It seems a disservice to any service academy grad to dismiss their failure in their chosen path as being lazy.After all the effort to get in, plebe summer, plebe year, dark ages, ect.
The mids I have met do not seem lazy to me, they put everything into whatever they do.
I have been waiting until I had a few extra minutes to answer this. No, Midshipmen, as a rule are not lazy. However, they are very adept at not performing extra unnecessary work.
USNA is extremely goal oriented, probably much more so than a civilian college. It starts even before arrival. How many questions on this forum are asked by candidates seeking minimum performance standards, be it CFA, SATs, or physical conditioning required to survive Plebe summer. It continues throughout the Academy. So when they get to Pensacola they are well adapted to doing only whatever is necessary in order to achieve the desired goal. Thusly, Aviation community assignments are largely self-selecting.
Of course, everyone arrives in Pensacola wanting to fly jets. Along the line, on the way to the selection gate, many change their mind. They may not literally have the “stomach” for flying upside down, preferring the straight and level. They may realize, along about the same time as their instructors that they just do not have the motor skills to fly 400 kts. Each community has its own personality. In the training command, constantly exposed to instructors in each of these communities, they may realize that they are a better fit for maritime or helos. A myriad of reasons to change their decision as to what they want to fly and which community of which they want to be a part. Once this decision is reached, the four or five above averages for each flight and the extra hours of preparation necessary to achieve these grades no longer becomes paramount.
Instructors also play a part. The grading system is not totally objective. A student with average to above average social skills and commensurate aviating skills can receive the assistance of instructors.
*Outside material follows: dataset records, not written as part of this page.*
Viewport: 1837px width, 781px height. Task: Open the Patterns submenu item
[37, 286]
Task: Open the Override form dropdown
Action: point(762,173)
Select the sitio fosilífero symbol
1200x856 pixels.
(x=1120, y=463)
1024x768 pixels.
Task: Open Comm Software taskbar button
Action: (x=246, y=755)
Marginal above average marks will go to those who need it while those who don’t will receive the average marks necessary in order that the instructor not be deemed a “Santa Clause”. Early in the year, those who are in the pipeline before the pools get out of hand, may suddenly find that their aircraft has developed some sort of malfunction, and their hop is graded as a warmup with a complete new reflight the following day.
Of course, the needs of the Navy still apply and occassionally those who thought they were comfortably settled in for a "gentlemanly" 3.0 will have a rude awakening.
Additionally, of course, what they come home to tell family and friends a helo pilot after going off to Pensacola to be the next Tom Cruise might be a completely different story.